- Tram Ho
Xiaomi has filled the void left by Huawei in many markets, from Europe to Southeast Asia to China. The “handbook” they use is quite familiar with other compatriot brands: Provide functional equipment equivalent to high-end competitors but at a cheaper price.
In June, no company in the world sold more phones than Xiaomi, according to research firm Counterpoint. In the second quarter, Xiaomi beat Apple to become the world’s second largest smartphone maker. In Europe, they ranked first with 24% market share, almost double from a year ago. In price-sensitive markets like Spain, two out of every five phones sold in the second quarter were Xiaomi. Xiaomi also ranked first in Denmark, Belgium, Ukraine and Russia.
Xiaomi is the number 1 smartphone brand in Europe. (Photo: Bloomberg)
Munza Mushtaq, a freelance journalist based in Sri Lanka, traded her Huawei smartphone for a Xiaomi in May. She did so because Huawei devices could no longer access many Google features due to the US ban.
John Michael Ausejo, a recent graduate living in the Philippines, also left Huawei last year. When looking for a new phone, he found many models too expensive, so he chose Xiaomi’s Redmi Note 9. The battery on the device runs for 2 days without charging and has 4 rear cameras. The body is made of plastic instead of metal, so he had to buy an extra protective case. Even so, he only lost about 200 USD.

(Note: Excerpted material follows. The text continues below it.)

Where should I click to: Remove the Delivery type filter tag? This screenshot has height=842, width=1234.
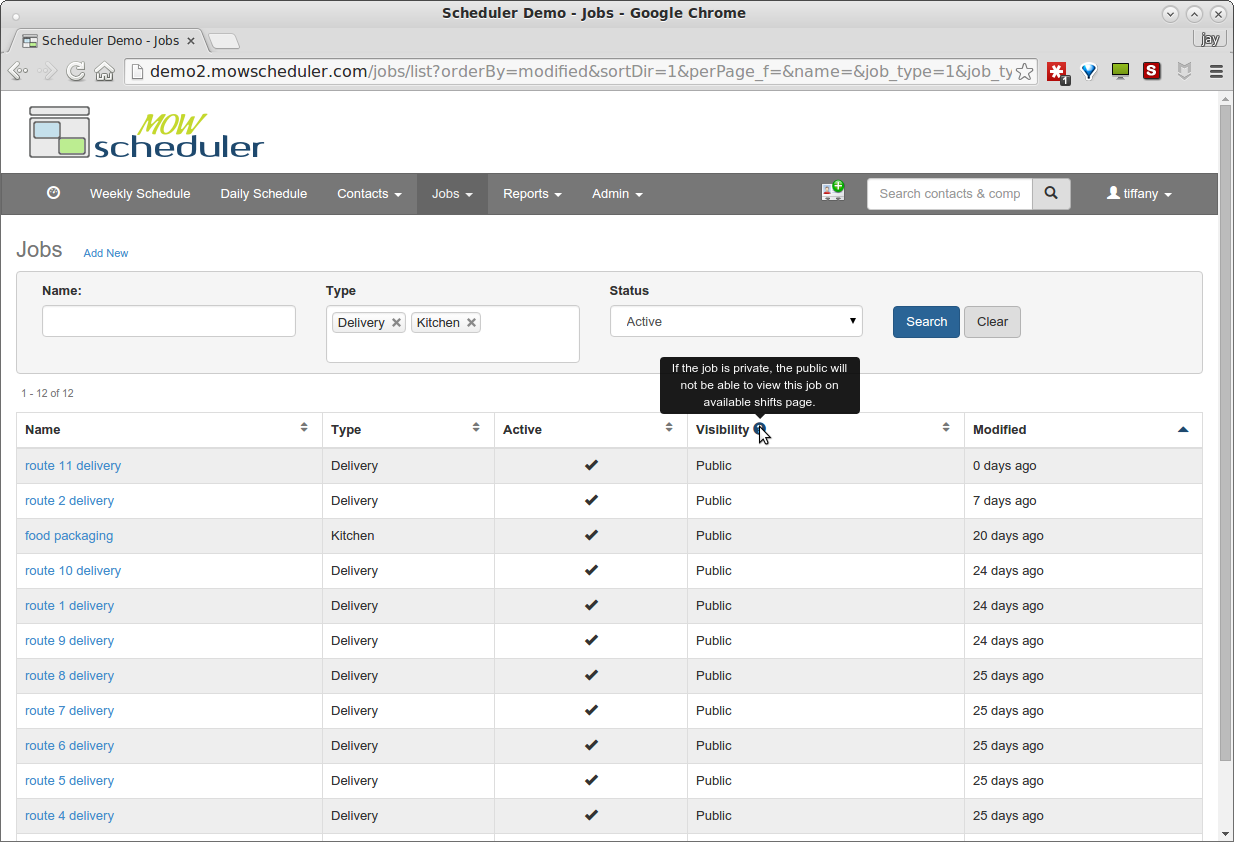pyautogui.click(x=396, y=323)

While other Chinese tech leaders are rather tight-lipped, Xiaomi CEO Lei Jun is open about his ambitions. He said he wants to consolidate the 2nd position and then move to dethrone Samsung within 3 years. He affirmed that becoming the world’s largest smartphone manufacturer is completely within reach.
Xiaomi grew strongly after several years of stagnation. In 2013, it was China’s top smartphone maker, before being knocked out by a wave of domestic rivals – including Huawei. Like Huawei, Xiaomi was the target of a trade restriction order by the administration of former US President Donald Trump earlier this year. However, the company successfully appealed and got rid of the blacklist.
Xiaomi’s rise to prominence is the result of Huawei’s downfall. Just a year ago, Huawei was the largest smartphone maker on the planet, accounting for nearly a fifth of the market. However, many US embargoes blocked the supply of chips and important software, leading to a sales decline of more than 80% in the second quarter compared to the same period in 2020.
Neil Mawston, a mobile industry analyst at research firm Strategy Analytics, said: “European carriers and retailers simply ‘remove’ Huawei and ‘put’ Xiaomi in.”
Despite recent efforts to enter the high-end segment, Xiaomi is still a brand focused on the low-end market. For example, the Xiaomi Mi 11 Ultra is not inferior to the Samsung Galaxy S21 in terms of photography quality, but it is $400 cheaper, according to a comparison by analyst Neil Shah from Counterpoint. Both models were released at the beginning of the year.
“Xiaomi will reach Samsung’s level,” he said.
One market that Xiaomi has not been able to break is the US. The company is selling gadgets like scooters and movie projectors here, but lacks relationships with US carriers, which are crucial to being able to sell phones successfully.
Xiaomi leaders have long been ambitious about the US market. Xiaomi President Xiang Wang said that the US is “extremely attractive to people”. However, for now, they are only focusing their resources on Europe and have not given a “America-advancement” timeframe.